不同抗感水稻品种对褐飞虱胁迫的高光谱响应特征

doi:10.16819/j.1001-7216.2024.230409

摘要/Abstract

摘要：

【目的】探究不同抗感水稻受褐飞虱胁迫的高光谱反射率曲线变化及敏感光谱差异，研究水稻植株不同部位的高光谱变化。在此基础上，采用机器学习技术建立水稻褐飞虱抗性鉴定模型，为下一步开发智能化褐飞虱抗性鉴定技术提供重要基础资料。【方法】以三个具不同褐飞虱抗感特征的水稻品种(TN1、Mudgo、RHT)为对象，分析其光谱、植被指数差异并建立抗性级别预测的随机森林模型。【结果】研究发现，褐飞虱胁迫天数与光谱反射率显著相关的波段数及差异显著的波段数随着水稻的抗性水平的上升而减少。同时，在680 nm左右，三个品种的光谱反射率与褐飞虫胁迫时间的相关性最好。植被指数分析表明， SIPI、SR_605/760和PSND_b与抗性级别的相关系数绝对值要高于680 nm的结果。感虫品种TN1差异最早体现，中抗品种Mudgo其次，高抗品种RHT最后。不同部位的差异首先出现在第1叶叶片和第1叶叶鞘，然后依次为第2叶叶片和第2叶叶鞘以及第3叶叶片和第3叶叶鞘。预测模型的结果表明，全波段作为输入的模型效果比以单一植被指数SIPI 构建的随机森林模型更好，模型准确率达到85.9%。【结论】本研究反映了不同抗感水稻品种受褐飞虱危害后的高光谱变化规律与不同抗感品种和不同部位的差异，并证实了机器学习技术对水稻抗性级别的分类能力。

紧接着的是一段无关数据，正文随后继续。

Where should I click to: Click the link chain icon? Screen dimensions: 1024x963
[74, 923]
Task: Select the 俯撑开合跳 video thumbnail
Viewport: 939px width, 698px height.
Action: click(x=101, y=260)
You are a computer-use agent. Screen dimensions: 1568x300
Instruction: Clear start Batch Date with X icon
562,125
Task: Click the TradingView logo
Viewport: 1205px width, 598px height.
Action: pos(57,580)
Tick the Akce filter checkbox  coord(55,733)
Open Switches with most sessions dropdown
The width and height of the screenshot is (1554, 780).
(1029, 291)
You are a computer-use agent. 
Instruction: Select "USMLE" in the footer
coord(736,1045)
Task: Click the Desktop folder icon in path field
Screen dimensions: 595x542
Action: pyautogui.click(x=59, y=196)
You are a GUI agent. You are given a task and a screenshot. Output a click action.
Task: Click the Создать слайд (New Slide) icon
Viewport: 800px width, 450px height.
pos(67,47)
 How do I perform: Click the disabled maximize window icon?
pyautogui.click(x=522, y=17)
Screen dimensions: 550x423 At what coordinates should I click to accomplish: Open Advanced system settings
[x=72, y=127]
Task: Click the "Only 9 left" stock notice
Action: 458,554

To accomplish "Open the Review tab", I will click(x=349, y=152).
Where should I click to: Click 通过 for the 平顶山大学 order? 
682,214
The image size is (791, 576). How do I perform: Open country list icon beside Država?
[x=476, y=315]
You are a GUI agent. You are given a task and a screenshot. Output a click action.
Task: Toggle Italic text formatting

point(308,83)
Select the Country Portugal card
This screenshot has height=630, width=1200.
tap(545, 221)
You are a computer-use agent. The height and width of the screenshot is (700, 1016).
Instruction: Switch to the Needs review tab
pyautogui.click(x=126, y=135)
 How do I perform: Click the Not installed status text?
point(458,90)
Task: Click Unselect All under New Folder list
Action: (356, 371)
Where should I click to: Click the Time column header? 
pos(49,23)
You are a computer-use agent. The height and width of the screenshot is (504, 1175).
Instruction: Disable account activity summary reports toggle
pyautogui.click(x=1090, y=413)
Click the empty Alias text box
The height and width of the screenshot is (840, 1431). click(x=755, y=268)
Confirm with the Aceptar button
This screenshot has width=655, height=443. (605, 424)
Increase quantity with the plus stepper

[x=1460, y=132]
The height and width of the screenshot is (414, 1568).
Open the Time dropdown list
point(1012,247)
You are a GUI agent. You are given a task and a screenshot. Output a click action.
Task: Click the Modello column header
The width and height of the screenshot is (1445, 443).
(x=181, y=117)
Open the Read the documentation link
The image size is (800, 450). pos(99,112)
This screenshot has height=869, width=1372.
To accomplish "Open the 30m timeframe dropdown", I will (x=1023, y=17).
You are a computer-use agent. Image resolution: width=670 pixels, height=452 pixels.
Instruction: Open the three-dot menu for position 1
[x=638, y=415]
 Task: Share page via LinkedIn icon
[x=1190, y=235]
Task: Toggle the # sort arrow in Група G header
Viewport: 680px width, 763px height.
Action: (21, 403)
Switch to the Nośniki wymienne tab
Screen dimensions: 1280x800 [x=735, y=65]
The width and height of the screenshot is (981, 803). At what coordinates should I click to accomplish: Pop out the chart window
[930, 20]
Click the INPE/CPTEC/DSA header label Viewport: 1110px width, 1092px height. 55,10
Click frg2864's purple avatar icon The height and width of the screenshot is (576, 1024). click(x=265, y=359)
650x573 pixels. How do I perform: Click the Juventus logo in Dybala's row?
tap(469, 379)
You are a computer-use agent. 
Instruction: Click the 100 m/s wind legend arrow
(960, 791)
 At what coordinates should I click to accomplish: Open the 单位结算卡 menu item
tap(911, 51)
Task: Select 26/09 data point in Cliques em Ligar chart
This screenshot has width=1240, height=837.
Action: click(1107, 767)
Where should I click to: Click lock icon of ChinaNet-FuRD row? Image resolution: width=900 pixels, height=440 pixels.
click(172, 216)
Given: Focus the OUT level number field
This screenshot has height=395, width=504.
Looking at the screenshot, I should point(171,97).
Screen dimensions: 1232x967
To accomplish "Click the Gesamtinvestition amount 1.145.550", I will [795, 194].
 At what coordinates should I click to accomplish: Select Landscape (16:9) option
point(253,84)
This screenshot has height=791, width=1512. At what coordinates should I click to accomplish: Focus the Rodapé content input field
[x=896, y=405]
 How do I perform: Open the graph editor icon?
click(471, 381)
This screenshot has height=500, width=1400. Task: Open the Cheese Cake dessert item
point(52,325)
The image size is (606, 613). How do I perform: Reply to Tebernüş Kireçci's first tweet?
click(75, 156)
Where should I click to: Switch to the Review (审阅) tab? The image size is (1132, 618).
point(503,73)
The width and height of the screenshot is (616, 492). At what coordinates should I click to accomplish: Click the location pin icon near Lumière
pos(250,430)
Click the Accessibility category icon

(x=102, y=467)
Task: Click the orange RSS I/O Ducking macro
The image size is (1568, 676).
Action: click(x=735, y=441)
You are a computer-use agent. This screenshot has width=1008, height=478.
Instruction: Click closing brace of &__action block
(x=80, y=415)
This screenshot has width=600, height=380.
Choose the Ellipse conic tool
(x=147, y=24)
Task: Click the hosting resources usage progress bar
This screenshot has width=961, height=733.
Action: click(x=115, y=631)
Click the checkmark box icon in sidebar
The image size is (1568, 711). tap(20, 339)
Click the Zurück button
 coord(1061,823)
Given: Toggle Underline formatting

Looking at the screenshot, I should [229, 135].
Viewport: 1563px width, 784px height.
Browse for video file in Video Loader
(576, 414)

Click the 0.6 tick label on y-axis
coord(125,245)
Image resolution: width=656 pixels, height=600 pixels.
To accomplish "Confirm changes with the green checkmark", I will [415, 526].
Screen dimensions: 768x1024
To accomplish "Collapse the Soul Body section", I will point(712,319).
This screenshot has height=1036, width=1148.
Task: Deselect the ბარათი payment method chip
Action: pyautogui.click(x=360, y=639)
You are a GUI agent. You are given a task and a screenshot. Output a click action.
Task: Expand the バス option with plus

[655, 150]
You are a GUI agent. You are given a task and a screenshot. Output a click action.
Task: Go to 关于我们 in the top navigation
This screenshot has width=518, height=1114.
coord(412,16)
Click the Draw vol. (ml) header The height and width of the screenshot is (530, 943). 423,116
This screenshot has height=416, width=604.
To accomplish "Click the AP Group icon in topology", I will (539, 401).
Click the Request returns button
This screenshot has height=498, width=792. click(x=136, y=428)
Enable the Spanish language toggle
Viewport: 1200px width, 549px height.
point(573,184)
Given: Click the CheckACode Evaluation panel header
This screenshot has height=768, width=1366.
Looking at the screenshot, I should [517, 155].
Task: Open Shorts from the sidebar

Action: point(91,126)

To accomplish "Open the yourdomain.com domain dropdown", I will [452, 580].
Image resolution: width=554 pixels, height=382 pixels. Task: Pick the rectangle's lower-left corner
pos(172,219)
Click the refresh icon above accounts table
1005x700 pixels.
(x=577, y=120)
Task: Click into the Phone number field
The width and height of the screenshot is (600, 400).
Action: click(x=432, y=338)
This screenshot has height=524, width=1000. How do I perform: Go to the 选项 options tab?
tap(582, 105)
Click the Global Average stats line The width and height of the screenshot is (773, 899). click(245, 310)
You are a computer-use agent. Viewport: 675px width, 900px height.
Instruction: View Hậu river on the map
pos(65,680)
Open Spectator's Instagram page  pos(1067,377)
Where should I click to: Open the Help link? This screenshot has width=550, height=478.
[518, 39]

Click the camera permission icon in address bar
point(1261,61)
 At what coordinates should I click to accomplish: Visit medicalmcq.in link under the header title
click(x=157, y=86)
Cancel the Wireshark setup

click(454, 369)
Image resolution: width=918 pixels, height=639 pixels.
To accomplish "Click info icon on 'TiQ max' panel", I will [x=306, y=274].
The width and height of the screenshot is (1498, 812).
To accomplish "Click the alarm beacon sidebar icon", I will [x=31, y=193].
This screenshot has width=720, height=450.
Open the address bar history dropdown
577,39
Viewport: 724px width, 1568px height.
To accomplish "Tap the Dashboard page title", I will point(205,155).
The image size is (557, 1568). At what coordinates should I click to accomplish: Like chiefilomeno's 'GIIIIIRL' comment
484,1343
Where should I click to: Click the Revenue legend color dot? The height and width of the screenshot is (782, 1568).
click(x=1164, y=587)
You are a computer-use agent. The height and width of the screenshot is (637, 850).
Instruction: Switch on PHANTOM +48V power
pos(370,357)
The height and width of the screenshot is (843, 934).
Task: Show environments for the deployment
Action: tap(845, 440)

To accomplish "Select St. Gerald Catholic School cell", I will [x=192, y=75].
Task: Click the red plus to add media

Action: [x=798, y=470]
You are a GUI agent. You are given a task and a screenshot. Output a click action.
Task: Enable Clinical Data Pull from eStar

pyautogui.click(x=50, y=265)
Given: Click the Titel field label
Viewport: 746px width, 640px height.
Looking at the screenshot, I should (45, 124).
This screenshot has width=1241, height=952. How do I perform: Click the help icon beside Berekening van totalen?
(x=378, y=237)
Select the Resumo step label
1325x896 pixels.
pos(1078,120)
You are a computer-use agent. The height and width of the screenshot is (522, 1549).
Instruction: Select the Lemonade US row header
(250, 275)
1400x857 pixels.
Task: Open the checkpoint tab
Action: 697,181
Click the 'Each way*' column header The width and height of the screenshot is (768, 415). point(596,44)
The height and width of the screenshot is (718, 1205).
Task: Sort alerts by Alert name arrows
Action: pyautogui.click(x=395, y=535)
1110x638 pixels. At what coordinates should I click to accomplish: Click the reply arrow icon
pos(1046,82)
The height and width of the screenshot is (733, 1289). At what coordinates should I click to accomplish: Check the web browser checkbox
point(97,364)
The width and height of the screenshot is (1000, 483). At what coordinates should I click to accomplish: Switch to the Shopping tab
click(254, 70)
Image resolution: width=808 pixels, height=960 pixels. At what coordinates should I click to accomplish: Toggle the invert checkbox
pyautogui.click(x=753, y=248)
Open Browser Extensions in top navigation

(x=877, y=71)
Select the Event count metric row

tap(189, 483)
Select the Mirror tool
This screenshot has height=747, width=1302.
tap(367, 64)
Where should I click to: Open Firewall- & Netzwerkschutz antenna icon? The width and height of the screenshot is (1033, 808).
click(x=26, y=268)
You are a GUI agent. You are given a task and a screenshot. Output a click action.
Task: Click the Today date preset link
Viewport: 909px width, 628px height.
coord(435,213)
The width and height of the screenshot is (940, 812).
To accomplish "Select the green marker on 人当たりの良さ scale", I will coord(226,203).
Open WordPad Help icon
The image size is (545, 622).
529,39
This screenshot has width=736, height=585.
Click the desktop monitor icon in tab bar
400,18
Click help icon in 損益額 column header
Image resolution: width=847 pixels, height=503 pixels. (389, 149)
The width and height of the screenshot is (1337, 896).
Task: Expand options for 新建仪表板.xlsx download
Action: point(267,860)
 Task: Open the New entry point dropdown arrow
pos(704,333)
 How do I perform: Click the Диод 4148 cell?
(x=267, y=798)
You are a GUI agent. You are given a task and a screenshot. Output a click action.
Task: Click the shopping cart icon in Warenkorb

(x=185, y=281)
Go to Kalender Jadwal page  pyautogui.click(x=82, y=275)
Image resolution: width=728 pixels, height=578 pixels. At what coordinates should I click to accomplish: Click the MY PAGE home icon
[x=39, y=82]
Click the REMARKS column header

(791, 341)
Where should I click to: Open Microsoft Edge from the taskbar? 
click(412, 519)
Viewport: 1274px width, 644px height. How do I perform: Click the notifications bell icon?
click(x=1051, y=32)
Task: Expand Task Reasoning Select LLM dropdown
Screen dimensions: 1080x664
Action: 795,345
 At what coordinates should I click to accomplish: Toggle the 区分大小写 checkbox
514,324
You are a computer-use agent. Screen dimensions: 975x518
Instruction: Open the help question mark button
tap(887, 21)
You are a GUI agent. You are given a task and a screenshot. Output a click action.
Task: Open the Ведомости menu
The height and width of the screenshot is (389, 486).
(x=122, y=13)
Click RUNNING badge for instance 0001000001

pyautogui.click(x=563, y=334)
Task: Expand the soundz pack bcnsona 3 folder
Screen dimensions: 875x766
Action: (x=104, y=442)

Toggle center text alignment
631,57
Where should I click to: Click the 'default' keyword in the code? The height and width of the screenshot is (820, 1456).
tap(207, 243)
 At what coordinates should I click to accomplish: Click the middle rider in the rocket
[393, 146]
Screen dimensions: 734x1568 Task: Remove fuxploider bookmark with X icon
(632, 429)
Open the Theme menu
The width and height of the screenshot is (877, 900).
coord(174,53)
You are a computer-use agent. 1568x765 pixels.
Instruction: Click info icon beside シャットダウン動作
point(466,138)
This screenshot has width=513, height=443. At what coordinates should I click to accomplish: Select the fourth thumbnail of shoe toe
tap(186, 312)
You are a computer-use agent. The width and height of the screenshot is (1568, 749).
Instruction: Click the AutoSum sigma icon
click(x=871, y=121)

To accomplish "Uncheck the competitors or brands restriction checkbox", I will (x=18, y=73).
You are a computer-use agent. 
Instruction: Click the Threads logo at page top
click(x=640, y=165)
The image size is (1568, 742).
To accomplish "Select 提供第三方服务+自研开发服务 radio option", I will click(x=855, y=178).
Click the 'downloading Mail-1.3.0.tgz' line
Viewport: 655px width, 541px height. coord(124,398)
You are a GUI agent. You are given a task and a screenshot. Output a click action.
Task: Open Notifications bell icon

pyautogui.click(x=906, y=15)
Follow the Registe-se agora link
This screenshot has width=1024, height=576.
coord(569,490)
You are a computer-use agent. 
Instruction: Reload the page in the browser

关键词: 褐飞虱, 水稻抗性, 高光谱, 植被指数, 机器学习

Abstract:

【Objective】 The objective of this study is to investigate changes in hyperspectral reflectance curves and sensitive spectral features in rice varieties displaying varying resistance levels to brown planthopper infestation. Additionally, the study aims to examine changes in hyperspectral values in different parts of the rice plant. The obtained results are utilized to develop a machine learning model for identifying brown planthopper resistance, providing essential fundamental data for the development of intelligent technologies in identifying brown planthopper resistance. 【Method】 Three rice varieties (TN1, Mudgo, and RHT), each with varying resistance levels to brown planthoppers, were selected. The differences in hyperspectral values and vegetation indices were analyzed, and a random forest model was established to predict their resistance level. 【Results】 The study revealed that the number of significant spectral bands and the number of significant differences in spectral bands, significantly correlated with the duration of brown planthopper infestations, decrease with increasing resistance levels of the rice plant. At around 680 nm, the correlation with the duration of brown planthopper infestations was strongest for all three varieties. The analysis of vegetation indices showed that SIPI, SR605/760, and PSNDb had higher absolute values of correlation coefficients with resistance levels than those beyond 680 nm. Differences in different plant parts appeared first in TN1, a variety sensitive to brown planthoppers, followed by Mudgo, a moderately resistant variety, and finally RHT, a highly resistant one. The differences first appeared in the sheath of the first leaf, followed by the sheath of the second leaf, and the sheath of the third leaf. The results of the prediction model showed that the model with all spectral bands as input performed better than the random forest model built with a single vegetation index, SIPI, and achieved an accuracy of 85.9%.【Conclusion】 The study highlights spectral changes associated with brown planthopper resistance among rice varieties and different plant parts. It confirms the suitability of machine learning technology for predicting the resistance level of rice.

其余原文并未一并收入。